__Your goal__.
Return the complete listing without omission.

======

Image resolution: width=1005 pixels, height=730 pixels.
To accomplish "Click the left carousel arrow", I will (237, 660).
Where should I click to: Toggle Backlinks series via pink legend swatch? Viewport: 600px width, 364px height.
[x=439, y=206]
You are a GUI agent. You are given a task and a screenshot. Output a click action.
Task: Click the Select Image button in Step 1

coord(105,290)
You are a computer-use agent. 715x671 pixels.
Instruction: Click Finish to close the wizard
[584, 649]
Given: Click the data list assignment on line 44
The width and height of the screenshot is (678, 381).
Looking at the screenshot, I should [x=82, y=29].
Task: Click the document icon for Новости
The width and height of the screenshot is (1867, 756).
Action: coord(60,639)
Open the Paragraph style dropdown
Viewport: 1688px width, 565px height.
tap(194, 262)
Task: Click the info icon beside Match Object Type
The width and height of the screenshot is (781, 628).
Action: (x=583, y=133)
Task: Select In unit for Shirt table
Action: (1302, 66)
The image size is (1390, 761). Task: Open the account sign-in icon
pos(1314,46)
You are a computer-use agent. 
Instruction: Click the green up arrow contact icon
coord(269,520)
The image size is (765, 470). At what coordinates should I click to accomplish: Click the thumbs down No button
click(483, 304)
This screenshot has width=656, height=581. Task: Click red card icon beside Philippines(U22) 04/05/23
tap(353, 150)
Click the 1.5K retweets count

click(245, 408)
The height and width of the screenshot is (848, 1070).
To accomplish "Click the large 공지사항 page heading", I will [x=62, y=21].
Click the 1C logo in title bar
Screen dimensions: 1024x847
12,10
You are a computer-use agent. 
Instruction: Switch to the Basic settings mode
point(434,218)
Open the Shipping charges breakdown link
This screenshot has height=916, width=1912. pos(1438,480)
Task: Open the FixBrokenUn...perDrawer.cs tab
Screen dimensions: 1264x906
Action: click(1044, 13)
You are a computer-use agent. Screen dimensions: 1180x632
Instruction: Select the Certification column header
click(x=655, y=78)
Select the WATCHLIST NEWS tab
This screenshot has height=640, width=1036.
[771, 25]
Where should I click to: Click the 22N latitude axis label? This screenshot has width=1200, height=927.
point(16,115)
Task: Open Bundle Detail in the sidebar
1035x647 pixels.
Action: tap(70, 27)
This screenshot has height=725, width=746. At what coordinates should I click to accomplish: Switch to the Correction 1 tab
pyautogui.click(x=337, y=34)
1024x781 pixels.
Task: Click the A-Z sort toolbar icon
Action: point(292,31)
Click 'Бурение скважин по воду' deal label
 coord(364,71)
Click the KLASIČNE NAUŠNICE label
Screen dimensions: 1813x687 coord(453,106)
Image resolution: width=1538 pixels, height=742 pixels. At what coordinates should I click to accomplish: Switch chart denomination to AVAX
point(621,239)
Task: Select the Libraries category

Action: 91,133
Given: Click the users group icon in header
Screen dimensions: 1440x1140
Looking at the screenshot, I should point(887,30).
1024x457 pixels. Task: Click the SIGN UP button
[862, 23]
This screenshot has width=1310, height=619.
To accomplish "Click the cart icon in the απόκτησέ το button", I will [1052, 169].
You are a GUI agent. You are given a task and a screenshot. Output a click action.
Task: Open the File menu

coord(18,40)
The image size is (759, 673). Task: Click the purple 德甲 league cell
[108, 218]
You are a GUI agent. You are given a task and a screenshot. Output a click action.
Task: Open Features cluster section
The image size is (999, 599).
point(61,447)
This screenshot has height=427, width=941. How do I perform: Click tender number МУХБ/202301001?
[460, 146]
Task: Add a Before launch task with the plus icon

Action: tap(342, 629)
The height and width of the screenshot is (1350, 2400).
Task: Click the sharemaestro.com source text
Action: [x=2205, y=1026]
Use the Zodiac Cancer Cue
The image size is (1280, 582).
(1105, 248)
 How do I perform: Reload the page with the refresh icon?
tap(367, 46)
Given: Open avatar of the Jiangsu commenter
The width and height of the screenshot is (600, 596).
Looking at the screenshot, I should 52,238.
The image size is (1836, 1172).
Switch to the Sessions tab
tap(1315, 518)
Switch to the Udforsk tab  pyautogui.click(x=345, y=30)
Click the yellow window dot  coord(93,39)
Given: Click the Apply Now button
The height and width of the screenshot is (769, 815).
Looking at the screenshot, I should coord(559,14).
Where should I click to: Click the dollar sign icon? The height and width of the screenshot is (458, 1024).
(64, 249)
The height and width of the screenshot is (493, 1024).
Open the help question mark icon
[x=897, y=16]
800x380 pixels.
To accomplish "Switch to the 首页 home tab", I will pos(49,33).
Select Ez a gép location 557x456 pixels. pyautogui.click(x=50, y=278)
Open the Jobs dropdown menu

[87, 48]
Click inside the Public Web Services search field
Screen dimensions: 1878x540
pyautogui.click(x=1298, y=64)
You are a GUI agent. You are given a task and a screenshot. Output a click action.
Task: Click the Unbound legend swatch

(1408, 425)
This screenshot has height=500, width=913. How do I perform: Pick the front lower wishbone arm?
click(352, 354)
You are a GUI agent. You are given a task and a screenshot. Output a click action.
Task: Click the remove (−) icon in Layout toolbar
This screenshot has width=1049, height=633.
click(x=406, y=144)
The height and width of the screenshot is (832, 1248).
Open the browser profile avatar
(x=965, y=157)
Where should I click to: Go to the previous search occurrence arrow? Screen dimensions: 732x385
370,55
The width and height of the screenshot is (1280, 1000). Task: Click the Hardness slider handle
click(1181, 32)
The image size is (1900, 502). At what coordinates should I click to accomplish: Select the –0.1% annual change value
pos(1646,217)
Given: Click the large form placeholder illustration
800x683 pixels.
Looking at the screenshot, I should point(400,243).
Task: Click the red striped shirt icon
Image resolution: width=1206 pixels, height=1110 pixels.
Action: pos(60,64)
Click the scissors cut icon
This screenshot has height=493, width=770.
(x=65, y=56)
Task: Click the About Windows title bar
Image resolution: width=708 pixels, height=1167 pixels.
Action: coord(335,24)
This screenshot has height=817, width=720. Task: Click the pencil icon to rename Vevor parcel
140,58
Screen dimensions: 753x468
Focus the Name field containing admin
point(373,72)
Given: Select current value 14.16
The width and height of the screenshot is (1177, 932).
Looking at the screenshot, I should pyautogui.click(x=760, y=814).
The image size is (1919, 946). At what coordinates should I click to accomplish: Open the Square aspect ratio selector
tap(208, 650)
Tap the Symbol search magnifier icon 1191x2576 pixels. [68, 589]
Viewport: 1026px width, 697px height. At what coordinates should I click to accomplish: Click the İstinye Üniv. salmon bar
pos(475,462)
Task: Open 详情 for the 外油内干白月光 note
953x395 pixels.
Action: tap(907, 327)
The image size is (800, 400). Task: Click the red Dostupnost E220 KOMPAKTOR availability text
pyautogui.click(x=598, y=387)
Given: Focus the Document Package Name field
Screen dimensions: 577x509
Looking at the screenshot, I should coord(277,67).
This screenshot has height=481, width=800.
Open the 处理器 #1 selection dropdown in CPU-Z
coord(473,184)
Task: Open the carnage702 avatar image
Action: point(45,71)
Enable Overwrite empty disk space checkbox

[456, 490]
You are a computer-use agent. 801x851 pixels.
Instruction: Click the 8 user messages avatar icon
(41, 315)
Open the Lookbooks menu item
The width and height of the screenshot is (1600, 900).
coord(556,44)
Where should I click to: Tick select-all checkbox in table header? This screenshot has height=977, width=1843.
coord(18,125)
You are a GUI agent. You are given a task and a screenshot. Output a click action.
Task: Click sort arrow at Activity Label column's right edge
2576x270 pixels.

======

__Result of the task__.
Image resolution: width=1005 pixels, height=730 pixels.
To accomplish "Click the left carousel arrow", I will (237, 660).
Where should I click to: Toggle Backlinks series via pink legend swatch? Viewport: 600px width, 364px height.
[x=439, y=206]
You are a GUI agent. You are given a task and a screenshot. Output a click action.
Task: Click the Select Image button in Step 1

coord(105,290)
You are a computer-use agent. 715x671 pixels.
Instruction: Click Finish to close the wizard
[584, 649]
Given: Click the data list assignment on line 44
The width and height of the screenshot is (678, 381).
Looking at the screenshot, I should [x=82, y=29].
Task: Click the document icon for Новости
The width and height of the screenshot is (1867, 756).
Action: coord(60,639)
Open the Paragraph style dropdown
Viewport: 1688px width, 565px height.
tap(194, 262)
Task: Click the info icon beside Match Object Type
The width and height of the screenshot is (781, 628).
Action: (x=583, y=133)
Task: Select In unit for Shirt table
Action: (1302, 66)
The image size is (1390, 761). Task: Open the account sign-in icon
pos(1314,46)
You are a computer-use agent. 
Instruction: Click the green up arrow contact icon
coord(269,520)
The image size is (765, 470). At what coordinates should I click to accomplish: Click the thumbs down No button
click(483, 304)
This screenshot has width=656, height=581. Task: Click red card icon beside Philippines(U22) 04/05/23
tap(353, 150)
Click the 1.5K retweets count

click(245, 408)
The height and width of the screenshot is (848, 1070).
To accomplish "Click the large 공지사항 page heading", I will [x=62, y=21].
Click the 1C logo in title bar
Screen dimensions: 1024x847
12,10
You are a computer-use agent. 
Instruction: Switch to the Basic settings mode
point(434,218)
Open the Shipping charges breakdown link
This screenshot has height=916, width=1912. pos(1438,480)
Task: Open the FixBrokenUn...perDrawer.cs tab
Screen dimensions: 1264x906
Action: click(1044, 13)
You are a computer-use agent. Screen dimensions: 1180x632
Instruction: Select the Certification column header
click(x=655, y=78)
Select the WATCHLIST NEWS tab
This screenshot has height=640, width=1036.
[771, 25]
Where should I click to: Click the 22N latitude axis label? This screenshot has width=1200, height=927.
point(16,115)
Task: Open Bundle Detail in the sidebar
1035x647 pixels.
Action: tap(70, 27)
This screenshot has height=725, width=746. At what coordinates should I click to accomplish: Switch to the Correction 1 tab
pyautogui.click(x=337, y=34)
1024x781 pixels.
Task: Click the A-Z sort toolbar icon
Action: point(292,31)
Click 'Бурение скважин по воду' deal label
 coord(364,71)
Click the KLASIČNE NAUŠNICE label
Screen dimensions: 1813x687 coord(453,106)
Image resolution: width=1538 pixels, height=742 pixels. At what coordinates should I click to accomplish: Switch chart denomination to AVAX
point(621,239)
Task: Select the Libraries category

Action: 91,133
Given: Click the users group icon in header
Screen dimensions: 1440x1140
Looking at the screenshot, I should point(887,30).
1024x457 pixels. Task: Click the SIGN UP button
[862, 23]
This screenshot has width=1310, height=619.
To accomplish "Click the cart icon in the απόκτησέ το button", I will [1052, 169].
You are a GUI agent. You are given a task and a screenshot. Output a click action.
Task: Open the File menu

coord(18,40)
The image size is (759, 673). Task: Click the purple 德甲 league cell
[108, 218]
You are a GUI agent. You are given a task and a screenshot. Output a click action.
Task: Open Features cluster section
The image size is (999, 599).
point(61,447)
This screenshot has height=427, width=941. How do I perform: Click tender number МУХБ/202301001?
[460, 146]
Task: Add a Before launch task with the plus icon

Action: tap(342, 629)
The height and width of the screenshot is (1350, 2400).
Task: Click the sharemaestro.com source text
Action: [x=2205, y=1026]
Use the Zodiac Cancer Cue
The image size is (1280, 582).
(1105, 248)
 How do I perform: Reload the page with the refresh icon?
tap(367, 46)
Given: Open avatar of the Jiangsu commenter
The width and height of the screenshot is (600, 596).
Looking at the screenshot, I should 52,238.
The image size is (1836, 1172).
Switch to the Sessions tab
tap(1315, 518)
Switch to the Udforsk tab  pyautogui.click(x=345, y=30)
Click the yellow window dot  coord(93,39)
Given: Click the Apply Now button
The height and width of the screenshot is (769, 815).
Looking at the screenshot, I should coord(559,14).
Where should I click to: Click the dollar sign icon? The height and width of the screenshot is (458, 1024).
(64, 249)
The height and width of the screenshot is (493, 1024).
Open the help question mark icon
[x=897, y=16]
800x380 pixels.
To accomplish "Switch to the 首页 home tab", I will pos(49,33).
Select Ez a gép location 557x456 pixels. pyautogui.click(x=50, y=278)
Open the Jobs dropdown menu

[87, 48]
Click inside the Public Web Services search field
Screen dimensions: 1878x540
pyautogui.click(x=1298, y=64)
You are a GUI agent. You are given a task and a screenshot. Output a click action.
Task: Click the Unbound legend swatch

(1408, 425)
This screenshot has height=500, width=913. How do I perform: Pick the front lower wishbone arm?
click(352, 354)
You are a GUI agent. You are given a task and a screenshot. Output a click action.
Task: Click the remove (−) icon in Layout toolbar
This screenshot has width=1049, height=633.
click(x=406, y=144)
The height and width of the screenshot is (832, 1248).
Open the browser profile avatar
(x=965, y=157)
Where should I click to: Go to the previous search occurrence arrow? Screen dimensions: 732x385
370,55
The width and height of the screenshot is (1280, 1000). Task: Click the Hardness slider handle
click(1181, 32)
The image size is (1900, 502). At what coordinates should I click to accomplish: Select the –0.1% annual change value
pos(1646,217)
Given: Click the large form placeholder illustration
800x683 pixels.
Looking at the screenshot, I should point(400,243).
Task: Click the red striped shirt icon
Image resolution: width=1206 pixels, height=1110 pixels.
Action: pos(60,64)
Click the scissors cut icon
This screenshot has height=493, width=770.
(x=65, y=56)
Task: Click the About Windows title bar
Image resolution: width=708 pixels, height=1167 pixels.
Action: coord(335,24)
This screenshot has height=817, width=720. Task: Click the pencil icon to rename Vevor parcel
140,58
Screen dimensions: 753x468
Focus the Name field containing admin
point(373,72)
Given: Select current value 14.16
The width and height of the screenshot is (1177, 932).
Looking at the screenshot, I should pyautogui.click(x=760, y=814).
The image size is (1919, 946). At what coordinates should I click to accomplish: Open the Square aspect ratio selector
tap(208, 650)
Tap the Symbol search magnifier icon 1191x2576 pixels. [68, 589]
Viewport: 1026px width, 697px height. At what coordinates should I click to accomplish: Click the İstinye Üniv. salmon bar
pos(475,462)
Task: Open 详情 for the 外油内干白月光 note
953x395 pixels.
Action: tap(907, 327)
The image size is (800, 400). Task: Click the red Dostupnost E220 KOMPAKTOR availability text
pyautogui.click(x=598, y=387)
Given: Focus the Document Package Name field
Screen dimensions: 577x509
Looking at the screenshot, I should coord(277,67).
This screenshot has height=481, width=800.
Open the 处理器 #1 selection dropdown in CPU-Z
coord(473,184)
Task: Open the carnage702 avatar image
Action: point(45,71)
Enable Overwrite empty disk space checkbox

[456, 490]
You are a computer-use agent. 801x851 pixels.
Instruction: Click the 8 user messages avatar icon
(41, 315)
Open the Lookbooks menu item
The width and height of the screenshot is (1600, 900).
coord(556,44)
Where should I click to: Tick select-all checkbox in table header? This screenshot has height=977, width=1843.
coord(18,125)
You are a GUI agent. You are given a task and a screenshot. Output a click action.
Task: Click sort arrow at Activity Label column's right edge
2576x270 pixels.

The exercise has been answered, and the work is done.